Meyers Lake is a village in central Stark County, Ohio, United States. The population was 724 at the 2020 census. It is part of the Canton–Massillon metropolitan area.

==History==
The lake was named for Andrew Meyer, a pioneer who settled there.

==Geography==

According to the United States Census Bureau, the village has a total area of 0.43 sqmi, of which 0.22 sqmi is land and 0.21 sqmi is water.

==Demographics==

Historical population
| Census | Pop. | Note | %± |
| 1930 | 277 |  | — |
| 1940 | 255 |  | −7.9% |
| 1950 | 301 |  | 18.0% |
| 1960 | 282 |  | −6.3% |
| 1970 | 173 |  | −38.7% |
| 1980 | 222 |  | 28.3% |
| 1990 | 493 |  | 122.1% |
| 2000 | 565 |  | 14.6% |
| 2010 | 569 |  | 0.7% |
| 2020 | 724 |  | 27.2% |
U.S. Decennial Census

===2010 census===
As of the census of 2010, there were 569 people, 328 households, and 154 families living in the village. The population density was 2586.4 PD/sqmi. There were 373 housing units at an average density of 1695.5 /sqmi. The racial makeup of the village was 95.6% White, 2.6% African American, 0.7% Asian, and 1.1% from two or more races. Hispanic or Latino of any race were 0.9% of the population.

There were 328 households, of which 6.7% had children under the age of 18 living with them, 38.4% were married couples living together, 4.9% had a female householder with no husband present, 3.7% had a male householder with no wife present, and 53.0% were non-families. 46.3% of all households were made up of individuals, and 18% had someone living alone who was 65 years of age or older.
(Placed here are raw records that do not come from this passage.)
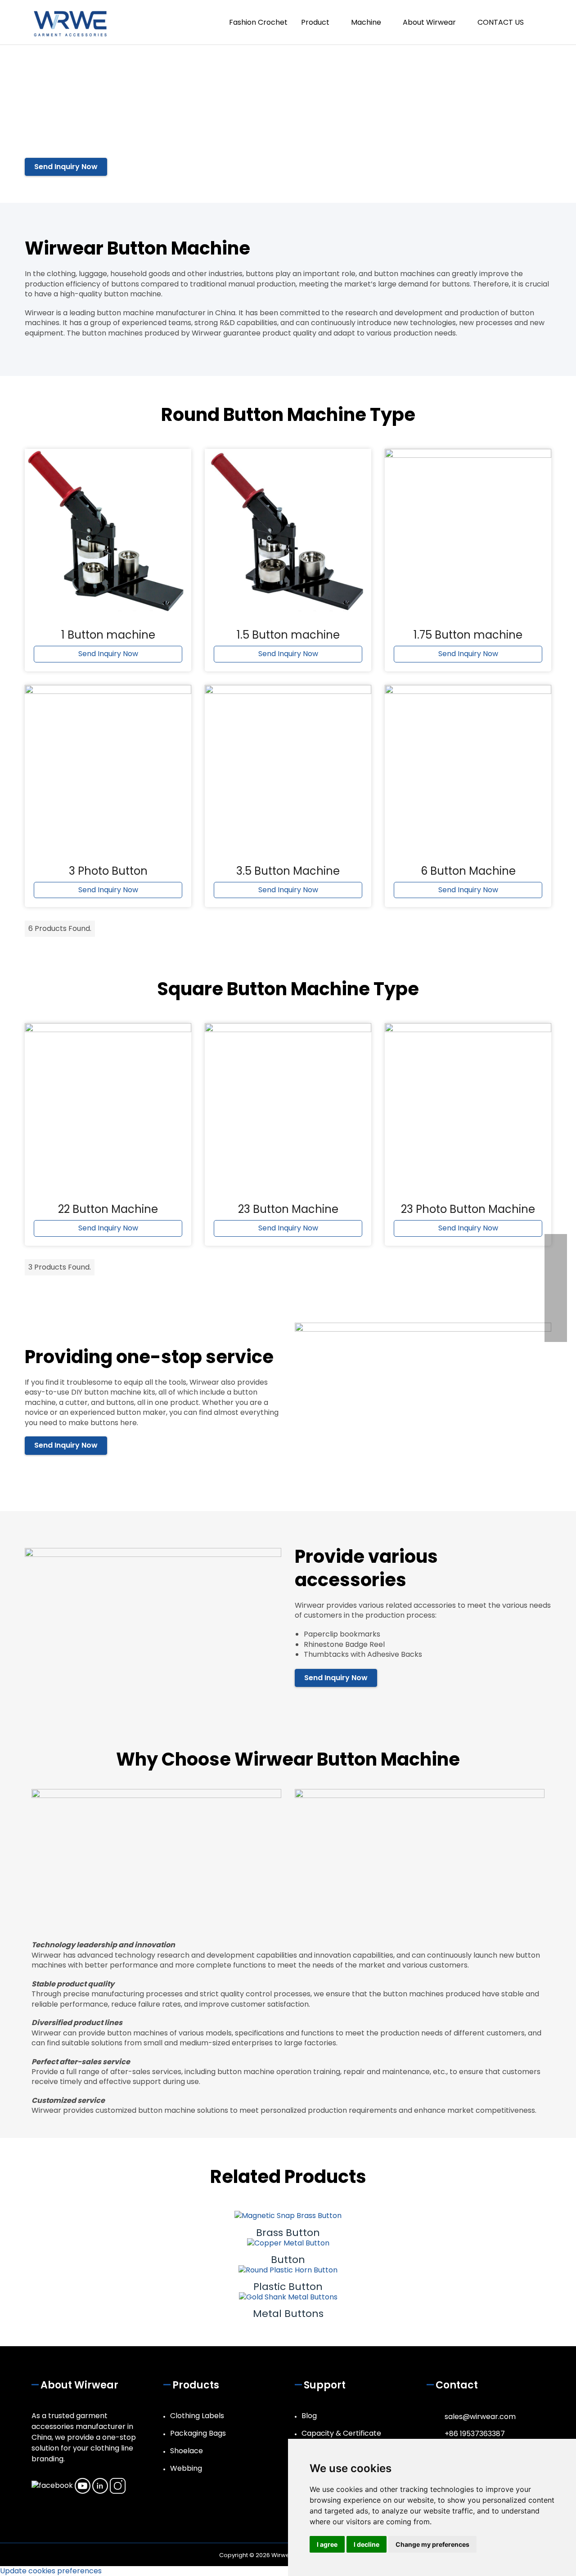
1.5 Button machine (288, 634)
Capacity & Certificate (341, 2433)
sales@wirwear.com (480, 2416)
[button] (540, 22)
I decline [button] (366, 2544)
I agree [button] (327, 2544)
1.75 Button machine (468, 634)
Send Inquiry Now (66, 166)
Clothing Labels (197, 2416)
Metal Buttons (288, 2314)
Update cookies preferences (51, 2571)
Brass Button (288, 2233)
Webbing (186, 2468)
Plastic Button (288, 2287)
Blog (309, 2416)
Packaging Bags (198, 2433)
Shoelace (186, 2451)
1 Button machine (108, 634)
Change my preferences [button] (432, 2544)
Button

The average household size was 1.69 and the average family size was 2.27.

The median age in the village was 59.3 years. 6.5% of residents were under the age of 18; 3% were between the ages of 18 and 24; 14.8% were from 25 to 44; 41% were from 45 to 64; and 34.6% were 65 years of age or older. The gender makeup of the village was 45.7% male and 54.3% female.

===2000 census===
As of the census of 2000, there were 565 people, 308 households, and 169 families living in the village. The population density was 2,548.4 PD/sqmi. There were 344 housing units at an average density of 1,551.6 /sqmi. The racial makeup of the village was 96.64% White, 2.30% African American, 0.18% Asian, and 0.88% from two or more races. Hispanic or Latino of any race were 1.59% of the population.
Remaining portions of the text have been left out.